The KAATSU Air Bands were tested and used for 10 years at the University of Tokyo Hospital under the supervision and research conducted by cardiologists Dr. Nakajima and Dr. Morita and other exercise physiologists in collaboration with KAATSU inventor Dr. Sato. Many of the patients who used the KAATSU Air Bands were individuals undergoing cardiac rehabilitation.  

These physicians in Japan coined the description BFM or blood flow moderation to describe KAATSU long before the current BFR equipment was conceived or marketed in the United States and Europe.

Question: What is the difference between BFR Occlusion Training and KAATSU equipment?

Answer: BFR Occlusion training focuses on arterial flow because its core equipment is a tourniquet that is specifically designed and engineered to occlude arterial flow. BFM or KAATSU focuses on venous flow because its core equipment are pneumatic bands that are specifically designed and engineered to moderate venous flow and not occlude arterial flow. 

Not only are the tourniquet materials, size (width), and structure are significantly different than KAATSU pneumatic bands, but also BFR and BFM protocols are dramatically different. 

Question: What is the difference between BFR Occlusion Training and BFM?

Answer: While the definitions of Blood Flow Restriction versus Blood Flow Moderation may first appear nuanced, vague and unimportant, the actual protocols and applications are significantly different and important.

In concept and in application, BFR starts at the point of full occlusion and then held at a specific percentage (between 50-80%). Arterial flow is first occluded and then the limb occlusion pressure is reduced so allow a certain amount of natural arterial flow.  

In contrast, BFM or KAATSU starts at a gentle pressure that is gradually increased in duration increments of 20 seconds and only very slight pressure increase so capillary, vein and artery distention and pressure are safely managed. 

In concept and in application, BFM or KAATSU starts with normal arterial flow.

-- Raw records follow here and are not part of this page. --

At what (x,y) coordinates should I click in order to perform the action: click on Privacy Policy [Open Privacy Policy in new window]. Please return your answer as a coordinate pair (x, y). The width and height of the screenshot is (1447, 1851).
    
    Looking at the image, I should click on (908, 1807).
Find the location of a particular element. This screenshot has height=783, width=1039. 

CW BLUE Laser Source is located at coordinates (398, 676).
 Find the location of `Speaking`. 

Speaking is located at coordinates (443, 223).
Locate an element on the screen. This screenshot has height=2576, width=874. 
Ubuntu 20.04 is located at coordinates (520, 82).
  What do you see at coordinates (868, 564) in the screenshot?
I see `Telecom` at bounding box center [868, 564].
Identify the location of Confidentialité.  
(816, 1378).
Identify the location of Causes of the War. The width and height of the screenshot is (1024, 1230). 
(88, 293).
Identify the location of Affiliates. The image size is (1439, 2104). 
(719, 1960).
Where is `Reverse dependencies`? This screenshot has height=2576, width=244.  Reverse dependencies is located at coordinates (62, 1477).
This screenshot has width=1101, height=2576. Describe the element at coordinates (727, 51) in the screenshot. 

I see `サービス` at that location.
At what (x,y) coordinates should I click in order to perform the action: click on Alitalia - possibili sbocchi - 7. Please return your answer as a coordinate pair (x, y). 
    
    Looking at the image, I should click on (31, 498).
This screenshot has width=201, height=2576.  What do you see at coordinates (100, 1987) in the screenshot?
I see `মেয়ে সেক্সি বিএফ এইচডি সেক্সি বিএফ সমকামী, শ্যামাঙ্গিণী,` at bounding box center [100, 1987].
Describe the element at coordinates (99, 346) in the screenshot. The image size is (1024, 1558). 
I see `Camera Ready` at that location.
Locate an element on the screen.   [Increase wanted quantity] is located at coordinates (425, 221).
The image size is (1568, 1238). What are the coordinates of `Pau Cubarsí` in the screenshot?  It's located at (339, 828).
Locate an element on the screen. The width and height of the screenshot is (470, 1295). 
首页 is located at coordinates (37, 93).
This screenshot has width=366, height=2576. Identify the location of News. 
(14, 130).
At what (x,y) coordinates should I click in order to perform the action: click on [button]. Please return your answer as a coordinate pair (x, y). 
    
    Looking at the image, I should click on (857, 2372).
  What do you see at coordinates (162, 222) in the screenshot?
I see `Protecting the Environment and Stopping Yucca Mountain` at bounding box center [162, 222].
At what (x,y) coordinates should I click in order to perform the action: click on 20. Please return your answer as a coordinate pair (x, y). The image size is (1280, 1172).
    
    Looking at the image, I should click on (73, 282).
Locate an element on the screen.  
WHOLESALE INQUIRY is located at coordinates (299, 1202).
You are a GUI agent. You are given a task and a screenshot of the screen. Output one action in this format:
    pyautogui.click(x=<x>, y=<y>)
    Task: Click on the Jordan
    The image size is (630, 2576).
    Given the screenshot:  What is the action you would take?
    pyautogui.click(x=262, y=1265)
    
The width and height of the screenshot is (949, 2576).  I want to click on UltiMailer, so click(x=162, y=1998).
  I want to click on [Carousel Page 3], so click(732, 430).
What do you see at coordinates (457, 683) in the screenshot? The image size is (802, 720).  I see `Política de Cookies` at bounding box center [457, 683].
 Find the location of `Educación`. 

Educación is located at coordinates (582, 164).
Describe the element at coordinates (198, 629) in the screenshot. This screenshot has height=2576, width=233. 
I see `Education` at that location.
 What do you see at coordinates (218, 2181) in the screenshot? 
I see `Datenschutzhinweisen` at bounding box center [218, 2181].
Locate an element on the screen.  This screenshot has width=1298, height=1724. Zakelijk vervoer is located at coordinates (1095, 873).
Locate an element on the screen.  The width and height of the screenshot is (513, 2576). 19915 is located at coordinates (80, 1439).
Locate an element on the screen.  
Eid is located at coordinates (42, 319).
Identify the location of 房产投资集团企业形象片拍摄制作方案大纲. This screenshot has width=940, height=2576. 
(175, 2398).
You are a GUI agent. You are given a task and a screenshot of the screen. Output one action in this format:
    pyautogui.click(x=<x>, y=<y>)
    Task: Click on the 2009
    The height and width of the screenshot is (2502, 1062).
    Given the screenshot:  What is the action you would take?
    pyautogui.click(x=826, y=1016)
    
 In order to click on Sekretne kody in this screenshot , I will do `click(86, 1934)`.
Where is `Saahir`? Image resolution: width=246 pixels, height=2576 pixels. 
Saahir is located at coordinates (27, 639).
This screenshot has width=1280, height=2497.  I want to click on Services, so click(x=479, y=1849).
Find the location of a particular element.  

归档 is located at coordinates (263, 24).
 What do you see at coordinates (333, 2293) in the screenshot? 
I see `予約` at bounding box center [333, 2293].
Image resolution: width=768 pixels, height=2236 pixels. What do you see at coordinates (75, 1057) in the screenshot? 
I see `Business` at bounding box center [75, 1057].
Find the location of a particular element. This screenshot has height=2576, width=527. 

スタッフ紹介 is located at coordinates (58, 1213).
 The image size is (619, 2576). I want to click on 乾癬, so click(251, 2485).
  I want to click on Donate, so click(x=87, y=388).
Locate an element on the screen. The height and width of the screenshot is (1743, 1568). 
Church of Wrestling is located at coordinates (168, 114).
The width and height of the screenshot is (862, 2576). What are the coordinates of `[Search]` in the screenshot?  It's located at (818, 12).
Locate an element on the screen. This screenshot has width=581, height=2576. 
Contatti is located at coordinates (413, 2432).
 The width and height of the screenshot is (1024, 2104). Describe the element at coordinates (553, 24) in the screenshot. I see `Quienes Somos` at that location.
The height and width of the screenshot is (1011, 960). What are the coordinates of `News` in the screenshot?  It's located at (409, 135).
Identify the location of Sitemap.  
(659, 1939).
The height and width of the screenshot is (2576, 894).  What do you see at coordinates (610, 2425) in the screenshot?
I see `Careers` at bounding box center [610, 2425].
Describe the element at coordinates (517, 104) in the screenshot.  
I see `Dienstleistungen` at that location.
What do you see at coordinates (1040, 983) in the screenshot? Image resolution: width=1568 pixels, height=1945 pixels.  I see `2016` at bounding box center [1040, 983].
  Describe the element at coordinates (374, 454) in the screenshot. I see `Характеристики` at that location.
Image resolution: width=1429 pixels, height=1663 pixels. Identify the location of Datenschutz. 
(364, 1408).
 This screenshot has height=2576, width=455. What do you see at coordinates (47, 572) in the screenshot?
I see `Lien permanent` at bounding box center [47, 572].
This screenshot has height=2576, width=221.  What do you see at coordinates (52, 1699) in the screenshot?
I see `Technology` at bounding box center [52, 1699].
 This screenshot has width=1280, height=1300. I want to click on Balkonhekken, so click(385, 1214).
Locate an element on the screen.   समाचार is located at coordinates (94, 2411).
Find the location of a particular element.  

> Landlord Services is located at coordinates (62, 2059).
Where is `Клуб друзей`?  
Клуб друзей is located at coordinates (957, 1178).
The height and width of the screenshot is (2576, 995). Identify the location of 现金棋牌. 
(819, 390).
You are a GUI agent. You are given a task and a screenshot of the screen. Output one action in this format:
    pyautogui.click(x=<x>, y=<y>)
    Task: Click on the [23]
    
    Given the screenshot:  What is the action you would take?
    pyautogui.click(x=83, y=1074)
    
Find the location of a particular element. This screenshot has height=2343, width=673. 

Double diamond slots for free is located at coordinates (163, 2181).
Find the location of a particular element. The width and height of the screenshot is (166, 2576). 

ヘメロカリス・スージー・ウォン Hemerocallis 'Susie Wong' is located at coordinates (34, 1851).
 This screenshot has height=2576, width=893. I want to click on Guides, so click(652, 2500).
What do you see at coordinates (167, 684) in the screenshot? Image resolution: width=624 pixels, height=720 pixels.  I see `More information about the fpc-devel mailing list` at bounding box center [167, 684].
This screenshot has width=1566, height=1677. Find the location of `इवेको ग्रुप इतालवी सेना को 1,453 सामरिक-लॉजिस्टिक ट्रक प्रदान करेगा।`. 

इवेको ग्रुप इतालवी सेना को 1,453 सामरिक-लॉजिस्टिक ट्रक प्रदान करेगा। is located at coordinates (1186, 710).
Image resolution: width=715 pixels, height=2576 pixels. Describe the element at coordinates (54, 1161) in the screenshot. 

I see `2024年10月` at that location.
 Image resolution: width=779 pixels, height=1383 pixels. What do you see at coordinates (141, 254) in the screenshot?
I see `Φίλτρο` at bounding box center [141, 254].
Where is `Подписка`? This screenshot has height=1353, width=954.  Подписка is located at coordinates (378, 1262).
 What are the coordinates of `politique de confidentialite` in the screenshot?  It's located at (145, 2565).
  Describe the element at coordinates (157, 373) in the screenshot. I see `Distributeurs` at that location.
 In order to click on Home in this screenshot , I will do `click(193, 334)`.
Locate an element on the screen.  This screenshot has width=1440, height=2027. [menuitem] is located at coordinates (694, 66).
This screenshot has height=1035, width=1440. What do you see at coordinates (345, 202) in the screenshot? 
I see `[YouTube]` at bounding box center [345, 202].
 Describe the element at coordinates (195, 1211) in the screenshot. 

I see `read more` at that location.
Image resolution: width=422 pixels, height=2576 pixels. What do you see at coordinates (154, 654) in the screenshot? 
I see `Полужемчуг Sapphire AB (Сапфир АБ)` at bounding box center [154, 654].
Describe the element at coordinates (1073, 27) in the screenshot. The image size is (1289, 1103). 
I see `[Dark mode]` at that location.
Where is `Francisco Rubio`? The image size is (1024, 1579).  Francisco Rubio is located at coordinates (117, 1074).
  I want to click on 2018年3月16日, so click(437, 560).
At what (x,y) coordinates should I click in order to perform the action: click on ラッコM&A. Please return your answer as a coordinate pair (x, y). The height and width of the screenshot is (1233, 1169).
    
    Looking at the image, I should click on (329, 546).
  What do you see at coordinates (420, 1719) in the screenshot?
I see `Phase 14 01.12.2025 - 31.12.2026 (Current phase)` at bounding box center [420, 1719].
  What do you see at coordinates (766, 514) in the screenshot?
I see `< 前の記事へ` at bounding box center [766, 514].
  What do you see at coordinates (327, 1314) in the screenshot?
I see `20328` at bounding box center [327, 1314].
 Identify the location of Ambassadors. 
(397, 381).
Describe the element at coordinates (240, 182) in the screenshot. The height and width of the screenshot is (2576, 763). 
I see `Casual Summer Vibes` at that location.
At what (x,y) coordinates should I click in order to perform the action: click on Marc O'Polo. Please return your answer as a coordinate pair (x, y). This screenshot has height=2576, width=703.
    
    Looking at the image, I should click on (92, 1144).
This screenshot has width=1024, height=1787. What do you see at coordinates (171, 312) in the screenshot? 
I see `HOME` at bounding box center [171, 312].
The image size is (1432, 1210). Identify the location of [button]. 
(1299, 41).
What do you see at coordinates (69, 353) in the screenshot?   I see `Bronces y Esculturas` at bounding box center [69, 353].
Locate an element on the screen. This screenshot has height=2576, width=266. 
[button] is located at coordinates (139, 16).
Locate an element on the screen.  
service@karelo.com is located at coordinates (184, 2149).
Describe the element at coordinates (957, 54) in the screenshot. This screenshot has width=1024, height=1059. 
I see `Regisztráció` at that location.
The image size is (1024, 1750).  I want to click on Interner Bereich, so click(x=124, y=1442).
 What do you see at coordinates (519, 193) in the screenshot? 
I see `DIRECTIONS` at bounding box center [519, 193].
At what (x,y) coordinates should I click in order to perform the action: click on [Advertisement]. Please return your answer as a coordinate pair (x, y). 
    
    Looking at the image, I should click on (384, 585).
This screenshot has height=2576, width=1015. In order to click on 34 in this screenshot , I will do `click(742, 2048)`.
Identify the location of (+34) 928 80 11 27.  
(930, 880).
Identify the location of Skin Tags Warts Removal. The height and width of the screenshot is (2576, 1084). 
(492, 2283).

The arterial flow continues as the venous flow is gradually and slowly reduced. This results in safe blood pooling in the limbs as the vascular walls gradually and slowly expand to accommodate the increased amount of blood in the limbs.

For this reason, KAATSU equipment is often used with the Masimo MightySat Finger Pulse Oximeter. The data from the Bluetooth-enabled pulse oximeter ranges from Pulse Rate to Perfusion Index and is stored on the KAATSU Performance cloud database. Users can measure, store and analyze a variety of their own circulatory information while doing KAATSU.  

Allegation: Thin bands like KAATSU cause nerve damage and are dangerous.

Truth: While this rumor has long been promoted by BFR advocates about KAATSU, there has been no documented cases of nerve damage occurring after following standard KAATSU protocols after over 20 years in the marketplace. KAATSU users as old as 104 years have safely and repeatedly used KAATSU over the past few decades (see here). This allegation and false rumor may be the result from some users feel a tingling in their fingertips when using KAATSU equipment. This tingling is caused by a few different phenomena:

1. An engorgement of blood in the small capillaries of the fingertips leads to a tingling sensation. If the sensation is uncomfortable, the easiest action is to either remove the KAATSU Air Bands. However, the best recommendation is to reduce the KAATSU Optimal SKU pressure and the tingling goes away.

2. A user is not well-hydrated before or during KAATSU. Standard KAATSU protocols always calls for all KAATSU users to be very well-hydrated before and during KAATSU use.

3. A user applies a too-high Base SKU pressure and places the KAATSU Air Bands too high up on their arms when first starting KAATSU. It is important to apply the KAATSU Air Bands snugly – but not overly tight. The standard recommendation is to apply the bands tight enough so no more than one finger can be placed under the bands between the skin and the band. If a finger cannot be placed under the bands, it is likely the bands are on too tightly. Also, the bands should be placed above the biceps muscle, but below the deltoids.